Designer/developer workflow is a big problem in many organizations. I recently met someone whose sole job was to ease communication between these 2 parties.  This post describes how one developer worked with a designer using Flash skins, but it’s only applicable to a designer comfortable with Flash. Adobe is soon going to release Flash Catalyst. From what I understand, the idea is to help designers produce MXML. To me that just sounds terrible, because I really don’t want my job to be hacking code around some half-baked generated MXML. I don’t have any miracle solutions, but here is how we ended up working together.

We always start with a user story. For those familiar with agile development, no further explanation is needed. For everyone else, just look around, I won’t delve into it here, but here’s a simple example: The uploads a song to the server and it appears in a list. The designer comes up with an ideal way of doing this. It’s not his job to make it work, so he can dream up whatever he wants. He then tries to convey it to me. This can be done using slides, a whiteboard, a walk around the block, whatever he finds best. The point is that there are no technicalities involved, I only have to understand the intent.

The next step is for me to tell him what is possible and how long it will take, make suggestions, etc.

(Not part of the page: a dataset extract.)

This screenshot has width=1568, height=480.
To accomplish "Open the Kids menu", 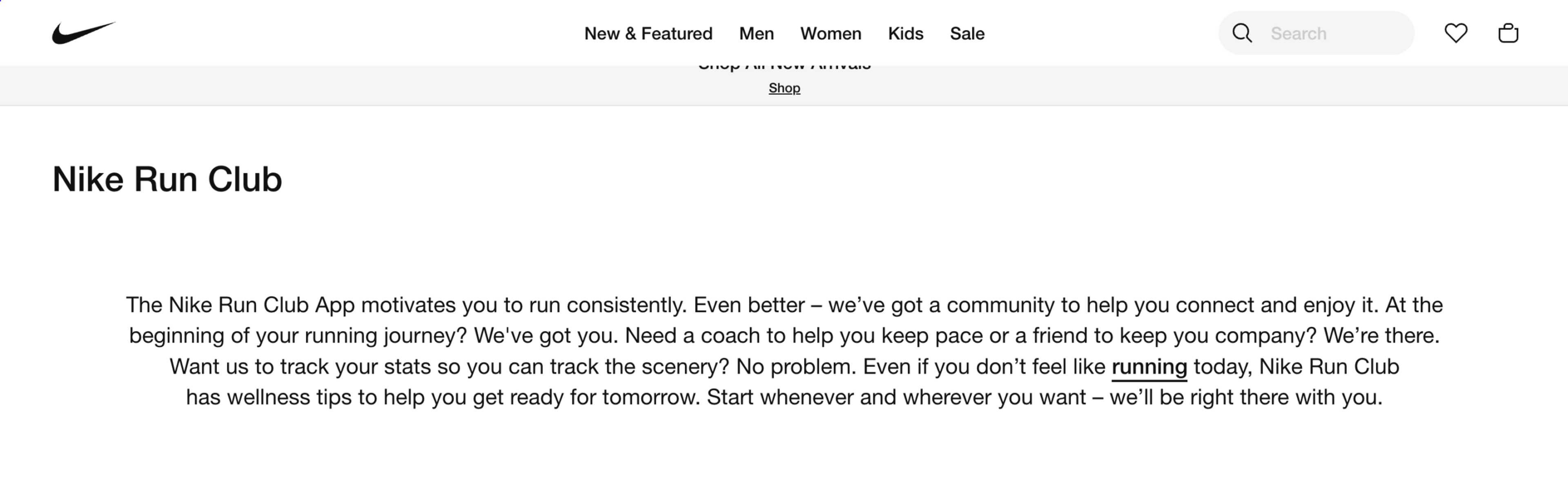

In this way we come up with something that is both technically feasible within a specified time and satisfying from the designer’s point of view. If the time is too long, we can always go back to the drawing board for the user story. What’s nice is that in this way we know it before we start.

Then we agree on what needs to be done when: I tell him what graphical elements I need, and when I need them. Usually this is a batch of images that he will create in Photoshop. Then we get to work, and in a ideal case I get the elements, integrate them, everything works spiffingly and we wrap things up and move on to the next user story. Obviously it often doesn’t work that way and some adjustments are needed.

So why work together like this? We can stretch as far as we want in each other’s direction, but only as much as we feel comfortable. I get to speak my mind about the design, and he can speak his about the technical aspects, but it all stays on the same common conceptual ground: the user story and his intent on how to solve it. The caveat is that this needs very good communication and integration. It wouldn’t work nearly as well if we weren’t both in the same office. This unfortunately means quite a lot less working from home. But it seems to be a good way to come up with a well integrated product. If you have a suggestion on how to improve on this method, the comments are open!